To add to your internal debate, there were likely people who saw that scene and wondered why it was supposed to be rude, as in what had Sam done wrong at all? And maybe those people learned a little something. Or maybe it just went over their heads.

Oh yeah, I’m certain there were viewers with both sorts of reactions all across the board.

The problem I’m mulling over is whether, by making the scene a mostly “funny” moment, Glee might instead give the impression to those types of viewers that “Hmm, well, they are joking about it, so even if it’s bad I suppose it can’t be that bad, right?” and maybe not getting that, no no, this is super bad, it’s just that Glee made a joke of it anyway, as Glee does.  I’m sure the majority of people who actually watch Glee are able to put two and two together…but maybe, in instances like this, Glee doesn’t exactly make it easy for them to do so.

But then again, I tend to fall on the side of the fence that believes that, unless Glee is overtly espousing something wrong and problematic — and there have been instances of this — then it’s not fair or logical to hold it responsible for the way that people choose to watch it, because that tends to say more about them than it does about Glee.  At the end of the day, something that depicts problematic behavior is not inherently problematic, and it was clear in this case that Sam was the butt of the joke here, not the other way around.

I’ve been thinking a lot about Sam and that diner scene.  Specifically, that “oh hell no” moment where he asks Mercedes’ friends whether their hair is real and reaches out to touch it.
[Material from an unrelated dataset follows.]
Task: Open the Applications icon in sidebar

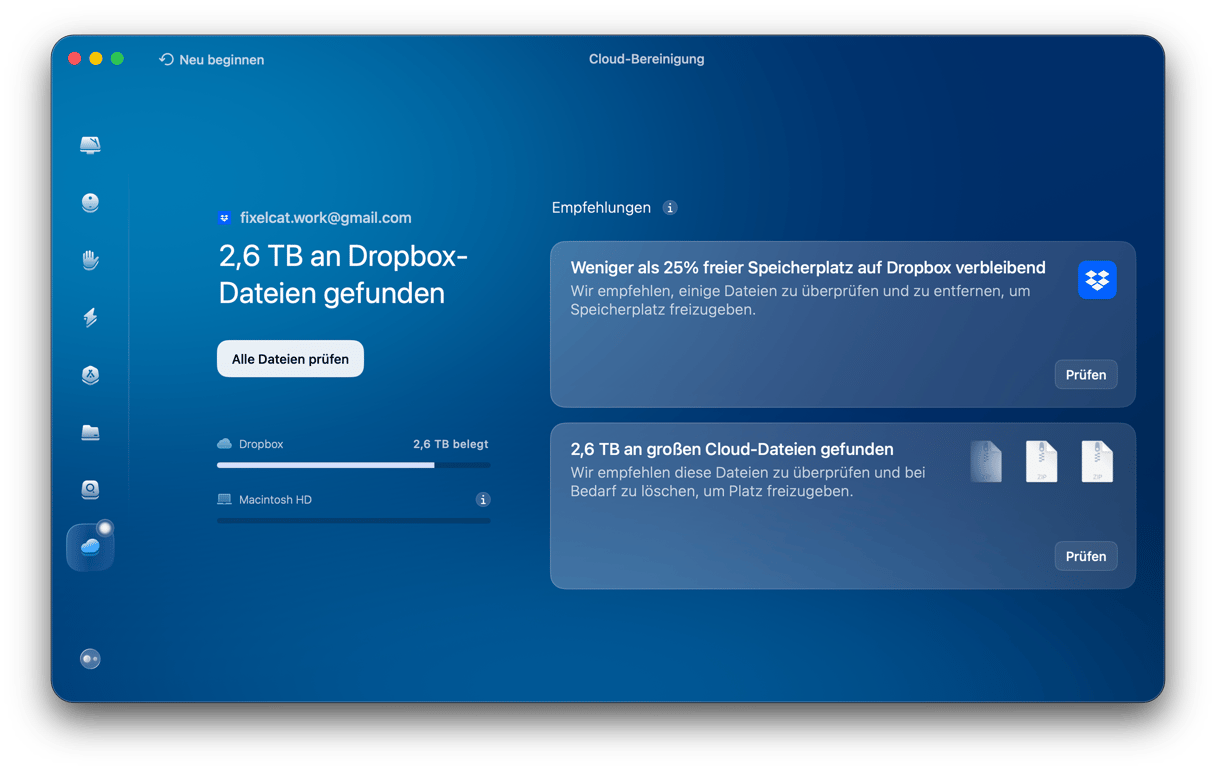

I laughed at it.  I thought the whole scene was well-executed, from Sam’s obliviousness to Mercedes’ distress to her friends’ increasing mixture of disbelief and indignation.  It was super obvious what they were going for, making it really clear that Sam was being an unintentionally but completely offensive buffoon who was bringing shame to his country and dishonor to his household…and so forth.  Glee has done this before, and Glee isn’t even nearly the first ones who have ever pulled off this sort of moment.

But…

well, it’s still…………..pretty terrible, right?  It’s super terrible.  Not necessarily that “this scene was terrible,” but the fact that what Sam does is a thing that routinely happens to a lot of black people everywhere?  Is a terrible, ongoing problem that they have to deal with.

And there’s this part of me that wonders, even as I enjoy this scene on a completely superficial level, if it becomes a matter of “This is such a terrible thing that it’s a little wrong to make it into a joke, even if the problematic element itself is the punchline.” So it’s not necessarily that this scene depicted anything wrongly at all, it’s that this sort of thing — in and of itself — may possibly be, well, too offensive to be depicted as a humorous scene in the first place.  At least, not in the way that they did it.  Like, that it might cross the line of things that we are allowed to laugh at.

And that line does exist, no matter how hard it might be to see sometimes.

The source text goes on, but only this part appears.